Intermediary and Businesses for Sale By Owner

You should use an intermediary such as a business broker to assist you. An intermediary can provide strategic information regarding market timing, market conditions, market price, financing options, transaction structures and other relevant information that is critical for both buyers and sellers. You need an experienced business broker to help you see what you are not seeing, or that which is hidden from your point of view. And the business broker would guide you on what to do about it the situation. Simply put, most of us need a guide dog or a guard dog when we are travelling unfamiliar territory. Buying a business is a very time consuming task for all parties and it can take countless hours of dedicated time. For a modest price that business brokers charge, there are many advantages from providing to you protection to saving you time and unnecessary frustration.

Why You Should Not Be Without  the Services of a Business Broker

Using effective representation can make the difference between closing and losing the right deal, or alternatively walking safely away from a deal that you would never knowingly want to do.  A business broker has established relationships with the many professional organizations, which are required to appropriately complete the transfer of business ownership. These relationships prove to be invaluable to sellers and buyers alike.
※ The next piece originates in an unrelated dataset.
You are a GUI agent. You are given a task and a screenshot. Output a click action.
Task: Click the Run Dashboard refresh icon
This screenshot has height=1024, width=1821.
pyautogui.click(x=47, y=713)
There are a number of skill sets that a professional business broker uses to ensure that the transaction is managed smoothly, thus benefiting both buyer and seller. Evaluation experience, market awareness, achieving proper representation of financial condition, and use of creative deal structures are a few of these skills. A business broker operates in the marketplace daily and is current with overall business supply and demand, the types and availability of financing, etc.  No other professional is in this position.
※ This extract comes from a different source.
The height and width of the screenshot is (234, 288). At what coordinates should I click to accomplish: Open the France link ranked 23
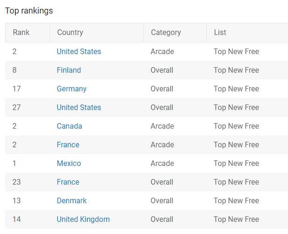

A business broker can help find attractive businesses in which you might want to invest. In addition, business brokers usually have experience with determining the fair market value for sale by owner businesses and can help estimate the fairness of the initial offer. When issues need the attention of other experts like a forensic accountant, valuation expert, or deal savvy attorney, the business broker knows how and with whom to strengthen your team.
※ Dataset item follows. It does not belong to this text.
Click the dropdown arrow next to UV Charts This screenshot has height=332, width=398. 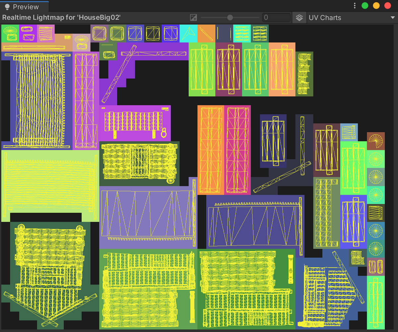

Lastly, a business broker often has considerable experience in dealing with the type of the businesses you are seeking. You should never allow yourself to be persuaded that you do not need a business broker because the seller does not have one. Ideally, you should look for business brokers who have already dealt with a particular industry or industries you are targeting. Not always, but in certain situations, it is advisable to seek a local business broker.

Obtain Assistance Responsibly – Ask for Certifications & Qualifications

The industry certification of a business broker is very important when making an important decision to purchase a business that is for sale by owner, as a considerable amount of experience is necessary to achieve success in this situation.

Certification serves as one of the possible ways to measure the reliability and trustworthiness of a particular business broker. The International Association of Business Brokers certifies business brokers and awards the Certified Business Intermediary (CBI) to brokers who have successfully undergone rigorous training and examination. The designation demonstrates their knowledge and experience.

Your choice of a business broker can make or break your attempt to buy a business that is for sale by owner. You are encouraged to pay attention to the experience and qualifications of the particular business broker whose services you are about to use. With this in mind, purchasing a for sale by owner business with competent due diligence and under the right terms and conditions can be a rewarding and lucrative decision.